为什么cat binary之后可能出现乱码

一、终端显示

大部分使用SecureCRT的用户可能都会经历这种情况,不小心cat了一个二进制文件,导致整个屏幕显示错乱,使用reset,stty -sane都没有办法恢复,只能重新打开一个终端。我之前就知道它是由于终端中SI控制字符导致的问题,但是更深入的原因没有进一步分析。后来我尝试使用另一种开源的终端putty试图复现并看下究竟是什么原因,但是在putty上并没有重现这个问题,所以这个行为应该是SecureCRT的一个行为(其它处理了SO控制字符的终端也会有这种情况)。
在google上搜索 “secureCRT shift out”,可以找到该软件的SecureCRT(R) 7.2 (Beta) -- December 5, 2013一个更新手册:
  - Added a session INI-file-only option "Ignore Shift Out Sequence"
    that prevents SecureCRT from going into graphics mode when Shift
    Out (\016) is received.
也就是说,该终端如果接收到该字符,默认会进入图形模式,但是也只是在7.2beta版本之后才有这个功能,这个声明的日期是2013年5月,大家通常使用的都没有这么新的。
二、原始终端的模型
早起最为流行的中断就是DEC的vt100终端,虽然不像输出显示中文那么困难,但是这样的终端也面临这多语言化的问题。好在当时的使用者大多是欧洲的用户,通常都是字母文字,ASCII码编码可以满足大部分需求。该终端使用的方法也是对于相同的编码作不同的解释,如果设置成法语,同样的ASCII码就表示为不同的意思。而这个所谓的“表示”其实就是在终端上展示的方式。一个字母的展示对终端硬件来说事实上是一个存放在ROM中的字库。学过《微机原理》的同学应该知道,显示硬件中保存有特定字母的点阵信息,或者大家认为是像素信息也可以。
当时的终端通过定义一系列控制指令(由ESC引导,可以认为是跨机器的指令),可以设置当前终端使用什么样的语言显示信息。这里要注意的是,虽然显示不一样,但是主机和终端之间依然是使用7bit的ascii码,设置语言只是控制硬件显示字库,如何显示这个ascii而已。这一点大家可以通过记录secureCRT日志来实现,当系统出现乱码之后,查看本地的日志文件,其中依然是正确的ASCII码,这说明这个shift out只是修改了相同ascii的显示方式。
早起的vt100终端支持同事在加载4张显示字库,然后通过特定的加载指令来加载两张作为当前ascii表的GL和GR,当前生效的可以通过shift in 和shift out控制字在两者之间切换。
下面是vt200网站上的一张图片,图片原始位置
为什么cat binary之后可能出现乱码 - Tsecer - Tsecer的回音岛
 
三、G0到G3的指定方式

You designate hard character sets (ASCII, DEC supplemental graphics, DEC special graphics, and national replacement character sets) as G0 through G3, using the following escape sequence formats.

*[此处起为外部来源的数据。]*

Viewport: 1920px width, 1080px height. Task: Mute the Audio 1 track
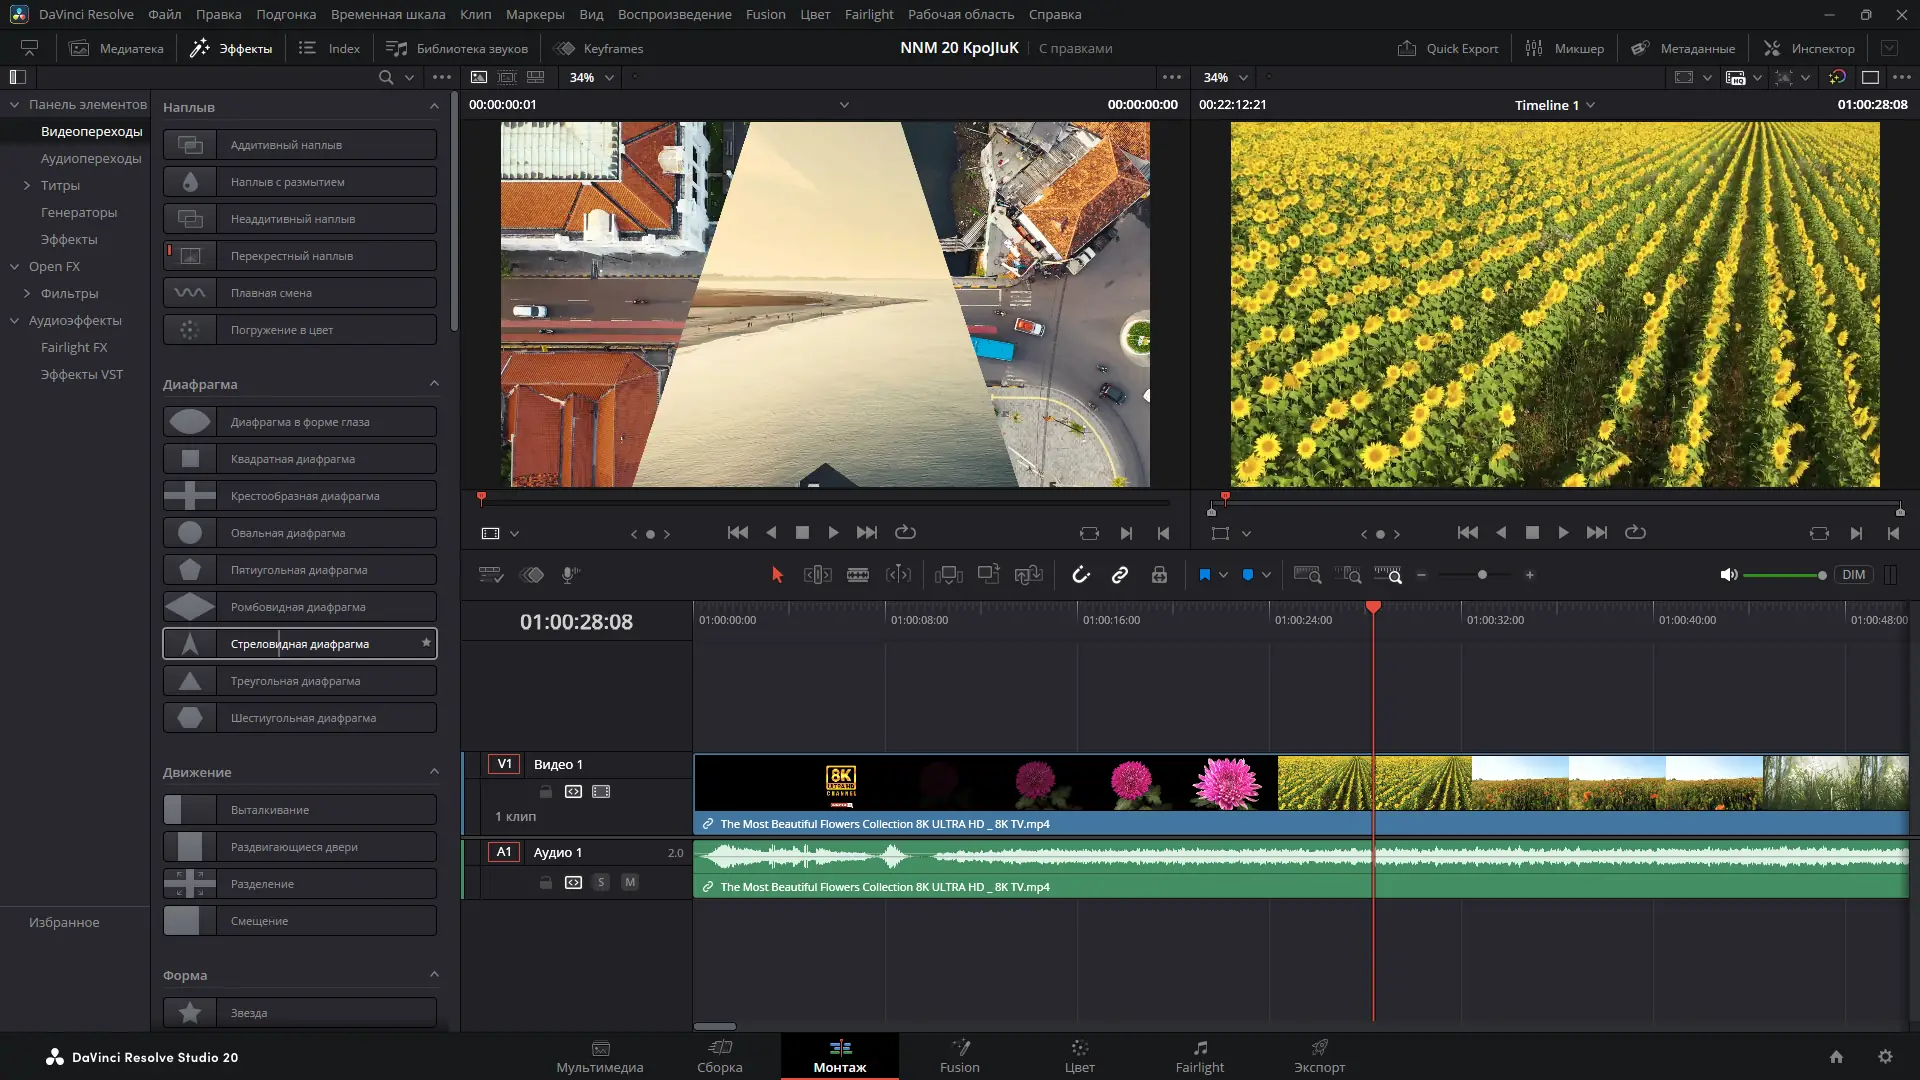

Escape SequenceDesignated As
1/11 2/8
ESC   (   {final}
G0
1/11 2/9
ESC   )   {final}
G1
1/11 2/10
ESC   *   {final}
G2
1/11 2/11
ESC   +   {final}
G3

NOTE: You cannot designate a G2 and G3 set in VT100 mode.

The final character in the escape sequences above represents the character set you want to designate. Table 4-4 lists the available character sets and their associated final character.

To designate a character set as any of the graphic sets (G0 through G3), you must include a final character in one of the escape sequences in Table 4-4. For example, to designate the ASCII character set as the G0 graphic set you would use the following escape sequence.

   ESC  (  B

To designate the ASCII character set as the G2 graphic set you would use this escape sequence.

   ESC  *  B

Note that there is a definite pattern of escape sequences in the designation process.

四、关于字符集的说明

来自以下地址

2.4 Character Sets

You cannot change the functions of the C0 or C1 codes. However, you can map different sets of graphic characters into the GL and/or GR codes. The sets are stored in the terminal as a graphic repertoire. But you cannot use these graphics character sets until you map them into the GL or GR codes. Chapter 4 describes the commands for mapping graphic character sets into GL or GR.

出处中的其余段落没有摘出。